During October 1918, the pandemic killed an estimate of 195,000 Americans. That's because the United States had a severe shortage of professional nurses, due to the military deployment of large numbers of nurses in the war camps in and outside the country, and they failed to use trained African American nurses.
The Cloquet fire was an immense forest fire in northern Minnesota, United States in October, 1918, caused by sparks on the local railroads and dry conditions. The fire left much of western Carlton County devastated, mostly affecting Moose Lake, Cloquet, and Kettle River. Cloquet was hit the hardest by the fires. It was the worst natural disaster in Minnesota history in terms of the number of casualties in a single day. In total, 453 people died and 52,000 people were injured or displaced.
In October Philadelphia was hit hard with the pandemic influenza outbreak as there ware over 500 dead body held up unburied, some of them hung there for over seven days. Cold-storage plants were utilized as transitory funeral homes, and a manufacturer of trolley vehicles gave 200 packing crates to be utilized as coffins.
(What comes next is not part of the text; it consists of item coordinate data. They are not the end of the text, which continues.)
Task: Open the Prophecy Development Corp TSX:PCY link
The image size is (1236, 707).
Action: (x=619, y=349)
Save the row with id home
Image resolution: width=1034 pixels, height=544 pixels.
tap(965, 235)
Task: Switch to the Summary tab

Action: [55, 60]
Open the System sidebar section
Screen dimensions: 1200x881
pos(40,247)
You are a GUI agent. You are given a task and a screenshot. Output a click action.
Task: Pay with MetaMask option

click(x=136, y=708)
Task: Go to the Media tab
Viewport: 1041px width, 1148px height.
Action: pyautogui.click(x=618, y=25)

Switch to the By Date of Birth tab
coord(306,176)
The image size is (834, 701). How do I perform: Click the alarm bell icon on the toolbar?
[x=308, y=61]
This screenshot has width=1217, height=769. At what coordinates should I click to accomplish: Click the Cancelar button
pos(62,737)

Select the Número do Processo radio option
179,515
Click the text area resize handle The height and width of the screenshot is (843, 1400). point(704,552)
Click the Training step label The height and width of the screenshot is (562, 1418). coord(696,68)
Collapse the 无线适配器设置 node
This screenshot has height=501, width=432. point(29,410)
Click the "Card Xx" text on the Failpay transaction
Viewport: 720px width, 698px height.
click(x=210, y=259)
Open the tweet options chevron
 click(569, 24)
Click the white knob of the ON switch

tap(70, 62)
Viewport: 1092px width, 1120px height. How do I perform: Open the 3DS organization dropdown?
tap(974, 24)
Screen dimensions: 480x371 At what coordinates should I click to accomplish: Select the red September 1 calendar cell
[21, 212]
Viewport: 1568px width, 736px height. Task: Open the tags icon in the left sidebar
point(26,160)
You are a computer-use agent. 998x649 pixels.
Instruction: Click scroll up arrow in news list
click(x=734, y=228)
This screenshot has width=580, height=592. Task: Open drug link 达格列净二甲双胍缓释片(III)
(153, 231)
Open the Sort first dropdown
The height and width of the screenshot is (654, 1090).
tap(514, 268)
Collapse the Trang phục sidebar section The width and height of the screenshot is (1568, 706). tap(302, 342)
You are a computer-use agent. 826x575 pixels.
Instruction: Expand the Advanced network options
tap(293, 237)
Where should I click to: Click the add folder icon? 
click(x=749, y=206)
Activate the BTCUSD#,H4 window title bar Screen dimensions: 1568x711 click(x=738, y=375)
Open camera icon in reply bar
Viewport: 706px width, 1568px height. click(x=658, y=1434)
On 31 October 1918, the Aster Revolution in Budapest brought Hungarian liberal aristocrat Mihály Károlyi, a supporter of the Allied Powers, to power. The Hungarian Royal Honvéd army still had more than 1.400.000 soldiers when Mihály Károlyi was announced as prime minister of Hungary. Károlyi yielded to U.S. President Woodrow Wilson's demand for pacifism by ordering the disarmament of the Hungarian army. This happened under the direction of Béla Linder, minister of war in the Károlyi government. Due to the full disarmament of its army, Hungary remained without a national defence at a time of particular vulnerability.